Stewart yesterday criticised the government for not acting “much more aggressively” to stop the spread of Covid-19 and called for all schools to to be closed and all large public gatherings cancelled immediately.
Last night, he said it was important for him to “show an example” and cancel next week’s launch.
Taking to Twitter, he said the launch will now happen online in light of the growing number of confirmed Covid-19 cases in the UK, which passed 300 yesterday.
“We have to take the coronavirus seriously and that means stopping large scale gatherings,” Stewart said.
“We should be doing this across London and we’re going to a show an example through the way we do our own campaign.”
Stewart has been criticised by some for comments, with Liberal Democrat mayoral challenger Siobhan Benita accusing him of “sowing distrust” in medical experts.
The UK’s chief medical officer Chris Whitty said at a press conferences yesterday that the government would soon start telling people to self-isolate if they have any flu-like symptoms.
Boris Johnson’s chief scientific adviser Sir Patrick Vallance denied there was any need to ban large gatherings at the same press conference yesterday.
“One person in a 70,0000 seater stadium isn’t going to infect the stadium,” he said.
It comes as Italy announced last night it had dramatically increased measures to stop the spread of the virus by quarantining the entire country.
Italy has been the worst hit country in Europe by Covid-19 and has led to 463 deaths amdist 9,172 confirmed cases.

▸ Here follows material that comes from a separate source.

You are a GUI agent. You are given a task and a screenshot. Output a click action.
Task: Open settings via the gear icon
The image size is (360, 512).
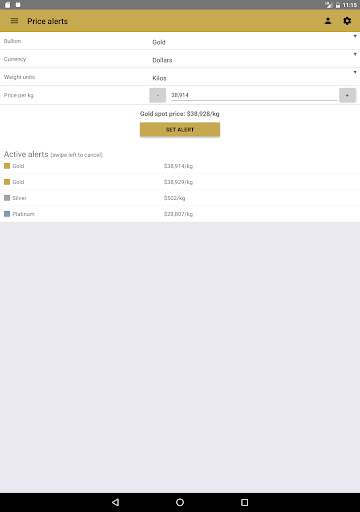347,21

Stewart believes the government should be following Italy’s lead in taking an aggressive approach.
He said: “The government and the mayor keep saying they are simply following ‘scientific advice’.
“But the scientists are clear that this is now a political decision – on whether the government are prepared to spend very serious sums of money, and take a large economic hit, to maximise protection of the population.”